* begin *

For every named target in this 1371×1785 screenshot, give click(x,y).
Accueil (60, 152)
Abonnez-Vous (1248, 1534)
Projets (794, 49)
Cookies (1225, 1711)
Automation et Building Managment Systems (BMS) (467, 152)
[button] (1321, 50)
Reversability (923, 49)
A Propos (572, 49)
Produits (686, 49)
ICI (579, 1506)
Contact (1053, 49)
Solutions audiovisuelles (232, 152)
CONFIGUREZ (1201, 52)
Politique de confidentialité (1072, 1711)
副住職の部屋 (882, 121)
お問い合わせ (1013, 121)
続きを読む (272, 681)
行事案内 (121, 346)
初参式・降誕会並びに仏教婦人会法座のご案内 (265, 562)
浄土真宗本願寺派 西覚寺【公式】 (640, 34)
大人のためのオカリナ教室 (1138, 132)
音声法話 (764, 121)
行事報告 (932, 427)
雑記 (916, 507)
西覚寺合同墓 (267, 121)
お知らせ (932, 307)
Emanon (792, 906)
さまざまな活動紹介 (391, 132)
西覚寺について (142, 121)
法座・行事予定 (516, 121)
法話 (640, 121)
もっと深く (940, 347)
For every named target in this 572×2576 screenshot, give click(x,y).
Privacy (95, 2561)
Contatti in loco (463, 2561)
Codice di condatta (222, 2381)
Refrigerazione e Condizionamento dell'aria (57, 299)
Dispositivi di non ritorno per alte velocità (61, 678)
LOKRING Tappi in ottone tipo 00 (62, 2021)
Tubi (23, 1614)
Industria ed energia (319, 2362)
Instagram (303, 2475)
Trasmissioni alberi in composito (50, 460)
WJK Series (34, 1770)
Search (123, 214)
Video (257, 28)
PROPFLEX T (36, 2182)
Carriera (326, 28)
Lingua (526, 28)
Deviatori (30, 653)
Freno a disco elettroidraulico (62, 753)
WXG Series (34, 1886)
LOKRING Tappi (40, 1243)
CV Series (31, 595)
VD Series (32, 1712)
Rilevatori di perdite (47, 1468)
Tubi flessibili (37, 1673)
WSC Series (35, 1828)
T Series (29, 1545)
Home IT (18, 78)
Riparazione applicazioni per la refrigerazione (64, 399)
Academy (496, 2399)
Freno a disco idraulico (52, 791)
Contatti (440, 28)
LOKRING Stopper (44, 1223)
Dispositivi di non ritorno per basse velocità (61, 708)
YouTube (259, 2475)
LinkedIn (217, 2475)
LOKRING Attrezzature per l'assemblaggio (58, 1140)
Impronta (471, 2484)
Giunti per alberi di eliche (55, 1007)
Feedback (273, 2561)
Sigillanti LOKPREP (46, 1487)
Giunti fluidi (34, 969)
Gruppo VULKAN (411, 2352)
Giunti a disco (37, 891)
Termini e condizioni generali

* end *

Work to complete:
Rewrite all of the lines above, changing every "Series" to "Serie" and leaving everything else as it is.

Result of this exercise:
For every named target in this 1371×1785 screenshot, give click(x,y).
Accueil (60, 152)
Abonnez-Vous (1248, 1534)
Projets (794, 49)
Cookies (1225, 1711)
Automation et Building Managment Systems (BMS) (467, 152)
[button] (1321, 50)
Reversability (923, 49)
A Propos (572, 49)
Produits (686, 49)
ICI (579, 1506)
Contact (1053, 49)
Solutions audiovisuelles (232, 152)
CONFIGUREZ (1201, 52)
Politique de confidentialité (1072, 1711)
副住職の部屋 (882, 121)
お問い合わせ (1013, 121)
続きを読む (272, 681)
行事案内 (121, 346)
初参式・降誕会並びに仏教婦人会法座のご案内 (265, 562)
浄土真宗本願寺派 西覚寺【公式】 (640, 34)
大人のためのオカリナ教室 (1138, 132)
音声法話 (764, 121)
行事報告 (932, 427)
雑記 (916, 507)
西覚寺合同墓 (267, 121)
お知らせ (932, 307)
Emanon (792, 906)
さまざまな活動紹介 (391, 132)
西覚寺について (142, 121)
法座・行事予定 (516, 121)
法話 (640, 121)
もっと深く (940, 347)
For every named target in this 572×2576 screenshot, give click(x,y).
Privacy (95, 2561)
Contatti in loco (463, 2561)
Codice di condatta (222, 2381)
Refrigerazione e Condizionamento dell'aria (57, 299)
Dispositivi di non ritorno per alte velocità (61, 678)
LOKRING Tappi in ottone tipo 00 (62, 2021)
Tubi (23, 1614)
Industria ed energia (319, 2362)
Instagram (303, 2475)
Trasmissioni alberi in composito (50, 460)
WJK Serie (34, 1770)
Search (123, 214)
Video (257, 28)
PROPFLEX T (36, 2182)
Carriera (326, 28)
Lingua (526, 28)
Deviatori (30, 653)
Freno a disco elettroidraulico (62, 753)
WXG Serie (34, 1886)
LOKRING Tappi (40, 1243)
CV Serie (31, 595)
VD Serie (32, 1712)
Rilevatori di perdite (47, 1468)
Tubi flessibili (37, 1673)
WSC Serie (35, 1828)
T Serie (29, 1545)
Home IT (18, 78)
Riparazione applicazioni per la refrigerazione (64, 399)
Academy (496, 2399)
Freno a disco idraulico (52, 791)
Contatti (440, 28)
LOKRING Stopper (44, 1223)
Dispositivi di non ritorno per basse velocità (61, 708)
YouTube (259, 2475)
LinkedIn (217, 2475)
LOKRING Attrezzature per l'assemblaggio (58, 1140)
Impronta (471, 2484)
Giunti per alberi di eliche (55, 1007)
Feedback (273, 2561)
Sigillanti LOKPREP (46, 1487)
Giunti fluidi (34, 969)
Gruppo VULKAN (411, 2352)
Giunti a disco (37, 891)
Termini e condizioni generali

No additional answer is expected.